--- begin Materials provided ---

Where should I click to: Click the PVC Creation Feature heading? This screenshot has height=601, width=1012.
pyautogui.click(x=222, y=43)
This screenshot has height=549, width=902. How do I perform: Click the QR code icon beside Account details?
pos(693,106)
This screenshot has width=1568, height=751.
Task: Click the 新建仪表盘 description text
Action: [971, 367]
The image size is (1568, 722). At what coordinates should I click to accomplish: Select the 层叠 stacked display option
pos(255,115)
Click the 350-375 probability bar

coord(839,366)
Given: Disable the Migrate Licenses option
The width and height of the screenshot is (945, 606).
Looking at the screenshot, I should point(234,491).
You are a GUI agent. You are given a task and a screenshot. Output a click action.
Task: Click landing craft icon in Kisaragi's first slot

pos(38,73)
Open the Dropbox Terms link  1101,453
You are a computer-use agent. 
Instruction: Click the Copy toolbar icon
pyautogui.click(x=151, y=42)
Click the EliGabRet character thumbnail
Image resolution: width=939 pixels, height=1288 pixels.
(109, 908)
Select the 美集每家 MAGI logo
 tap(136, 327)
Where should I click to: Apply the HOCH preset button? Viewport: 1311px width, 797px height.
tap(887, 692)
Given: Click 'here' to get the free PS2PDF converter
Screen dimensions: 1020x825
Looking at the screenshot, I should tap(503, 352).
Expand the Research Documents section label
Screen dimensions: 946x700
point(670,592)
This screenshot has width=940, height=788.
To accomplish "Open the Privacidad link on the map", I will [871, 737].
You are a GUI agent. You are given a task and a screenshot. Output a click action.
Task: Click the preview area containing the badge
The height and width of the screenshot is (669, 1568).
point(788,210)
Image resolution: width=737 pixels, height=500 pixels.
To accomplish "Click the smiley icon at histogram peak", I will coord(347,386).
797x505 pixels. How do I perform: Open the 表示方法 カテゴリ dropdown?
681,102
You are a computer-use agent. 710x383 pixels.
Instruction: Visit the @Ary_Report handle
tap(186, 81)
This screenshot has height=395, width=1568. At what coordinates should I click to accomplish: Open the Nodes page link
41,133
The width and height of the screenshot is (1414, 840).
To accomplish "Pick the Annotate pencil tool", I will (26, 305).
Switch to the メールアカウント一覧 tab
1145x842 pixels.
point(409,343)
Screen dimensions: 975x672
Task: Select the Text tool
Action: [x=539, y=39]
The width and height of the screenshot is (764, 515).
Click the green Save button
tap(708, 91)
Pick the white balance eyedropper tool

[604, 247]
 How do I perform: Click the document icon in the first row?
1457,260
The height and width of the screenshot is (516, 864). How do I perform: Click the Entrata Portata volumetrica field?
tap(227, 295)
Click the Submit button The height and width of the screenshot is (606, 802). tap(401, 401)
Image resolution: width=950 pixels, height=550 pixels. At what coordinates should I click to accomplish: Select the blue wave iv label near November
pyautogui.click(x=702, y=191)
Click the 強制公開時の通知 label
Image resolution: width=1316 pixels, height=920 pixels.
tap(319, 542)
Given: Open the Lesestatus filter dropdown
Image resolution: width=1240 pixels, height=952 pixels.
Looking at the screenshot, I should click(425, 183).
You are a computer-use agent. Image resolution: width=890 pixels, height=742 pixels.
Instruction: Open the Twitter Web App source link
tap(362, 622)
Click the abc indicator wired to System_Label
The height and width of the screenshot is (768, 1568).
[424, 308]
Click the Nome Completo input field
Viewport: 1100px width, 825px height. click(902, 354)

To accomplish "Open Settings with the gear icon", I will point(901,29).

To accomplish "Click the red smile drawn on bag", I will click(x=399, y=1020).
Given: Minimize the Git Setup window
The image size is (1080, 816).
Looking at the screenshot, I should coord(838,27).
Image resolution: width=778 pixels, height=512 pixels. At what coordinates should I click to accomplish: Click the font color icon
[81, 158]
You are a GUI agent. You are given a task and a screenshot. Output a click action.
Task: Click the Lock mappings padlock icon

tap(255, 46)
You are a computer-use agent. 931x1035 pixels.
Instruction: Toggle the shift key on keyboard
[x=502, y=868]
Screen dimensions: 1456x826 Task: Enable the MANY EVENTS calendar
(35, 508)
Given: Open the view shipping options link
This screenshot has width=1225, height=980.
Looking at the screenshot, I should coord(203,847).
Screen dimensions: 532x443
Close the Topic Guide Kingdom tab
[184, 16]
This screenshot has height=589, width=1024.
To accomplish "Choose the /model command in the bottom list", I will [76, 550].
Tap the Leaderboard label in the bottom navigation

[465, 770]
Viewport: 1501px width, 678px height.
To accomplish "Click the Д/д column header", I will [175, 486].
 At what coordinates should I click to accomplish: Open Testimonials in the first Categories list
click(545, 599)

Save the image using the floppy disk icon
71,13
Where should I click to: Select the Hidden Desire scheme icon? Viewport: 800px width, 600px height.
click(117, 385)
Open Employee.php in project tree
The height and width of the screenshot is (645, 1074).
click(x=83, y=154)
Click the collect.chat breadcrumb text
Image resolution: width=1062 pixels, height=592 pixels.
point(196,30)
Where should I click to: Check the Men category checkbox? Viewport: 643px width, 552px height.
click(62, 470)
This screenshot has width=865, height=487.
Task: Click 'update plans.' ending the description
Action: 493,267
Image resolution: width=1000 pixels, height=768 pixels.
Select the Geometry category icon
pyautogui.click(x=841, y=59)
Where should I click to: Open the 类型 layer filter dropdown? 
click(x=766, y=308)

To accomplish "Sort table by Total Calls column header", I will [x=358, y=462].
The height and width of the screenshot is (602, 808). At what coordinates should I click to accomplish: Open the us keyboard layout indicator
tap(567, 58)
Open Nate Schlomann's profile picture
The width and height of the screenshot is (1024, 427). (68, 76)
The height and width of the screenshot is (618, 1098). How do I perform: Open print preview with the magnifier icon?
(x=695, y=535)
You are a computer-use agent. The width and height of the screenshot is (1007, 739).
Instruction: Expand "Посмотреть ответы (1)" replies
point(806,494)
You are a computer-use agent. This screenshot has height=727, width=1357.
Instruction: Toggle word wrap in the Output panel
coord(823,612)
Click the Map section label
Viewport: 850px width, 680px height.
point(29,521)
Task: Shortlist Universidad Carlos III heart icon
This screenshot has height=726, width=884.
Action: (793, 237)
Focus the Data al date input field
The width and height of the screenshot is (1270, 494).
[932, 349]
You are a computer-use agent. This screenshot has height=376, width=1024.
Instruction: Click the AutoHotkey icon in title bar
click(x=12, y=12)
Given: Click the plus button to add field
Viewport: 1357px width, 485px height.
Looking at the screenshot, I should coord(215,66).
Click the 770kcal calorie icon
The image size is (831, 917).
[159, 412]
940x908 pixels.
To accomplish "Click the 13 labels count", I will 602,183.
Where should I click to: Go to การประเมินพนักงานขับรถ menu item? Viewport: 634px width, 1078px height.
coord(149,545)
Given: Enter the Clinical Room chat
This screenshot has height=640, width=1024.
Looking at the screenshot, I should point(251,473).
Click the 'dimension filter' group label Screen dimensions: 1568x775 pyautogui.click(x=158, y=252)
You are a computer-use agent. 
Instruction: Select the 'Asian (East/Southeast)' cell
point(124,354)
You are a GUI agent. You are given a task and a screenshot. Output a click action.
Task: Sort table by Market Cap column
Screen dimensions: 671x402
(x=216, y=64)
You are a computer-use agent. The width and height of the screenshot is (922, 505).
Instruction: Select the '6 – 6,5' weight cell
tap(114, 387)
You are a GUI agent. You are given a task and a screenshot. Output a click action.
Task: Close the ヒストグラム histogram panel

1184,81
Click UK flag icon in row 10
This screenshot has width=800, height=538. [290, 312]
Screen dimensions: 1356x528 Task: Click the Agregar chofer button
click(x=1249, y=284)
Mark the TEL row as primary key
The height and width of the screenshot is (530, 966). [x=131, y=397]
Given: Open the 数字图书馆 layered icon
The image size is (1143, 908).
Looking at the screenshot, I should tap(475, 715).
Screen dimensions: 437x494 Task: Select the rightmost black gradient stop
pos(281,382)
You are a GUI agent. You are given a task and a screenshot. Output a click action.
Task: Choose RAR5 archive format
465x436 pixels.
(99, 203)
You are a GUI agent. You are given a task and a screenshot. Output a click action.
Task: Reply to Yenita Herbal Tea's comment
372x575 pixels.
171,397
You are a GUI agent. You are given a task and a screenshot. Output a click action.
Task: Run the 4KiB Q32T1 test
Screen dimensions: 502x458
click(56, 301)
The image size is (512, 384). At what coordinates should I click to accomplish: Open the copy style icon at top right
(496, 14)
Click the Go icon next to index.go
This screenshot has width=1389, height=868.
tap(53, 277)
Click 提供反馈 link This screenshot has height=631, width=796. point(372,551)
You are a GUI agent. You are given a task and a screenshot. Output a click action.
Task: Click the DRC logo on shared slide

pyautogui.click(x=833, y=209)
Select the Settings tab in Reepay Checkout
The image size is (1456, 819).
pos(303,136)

--- end Materials provided ---

Reproduce the lines exactly, from the one containing "Pick the white balance eyedropper tool" down to the one containing "I will point(901,29).", both included.

Pick the white balance eyedropper tool

[604, 247]
 How do I perform: Click the document icon in the first row?
1457,260
The height and width of the screenshot is (516, 864). How do I perform: Click the Entrata Portata volumetrica field?
tap(227, 295)
Click the Submit button The height and width of the screenshot is (606, 802). tap(401, 401)
Image resolution: width=950 pixels, height=550 pixels. At what coordinates should I click to accomplish: Select the blue wave iv label near November
pyautogui.click(x=702, y=191)
Click the 強制公開時の通知 label
Image resolution: width=1316 pixels, height=920 pixels.
tap(319, 542)
Given: Open the Lesestatus filter dropdown
Image resolution: width=1240 pixels, height=952 pixels.
Looking at the screenshot, I should click(425, 183).
You are a computer-use agent. Image resolution: width=890 pixels, height=742 pixels.
Instruction: Open the Twitter Web App source link
tap(362, 622)
Click the abc indicator wired to System_Label
The height and width of the screenshot is (768, 1568).
[424, 308]
Click the Nome Completo input field
Viewport: 1100px width, 825px height. click(902, 354)

To accomplish "Open Settings with the gear icon", I will point(901,29).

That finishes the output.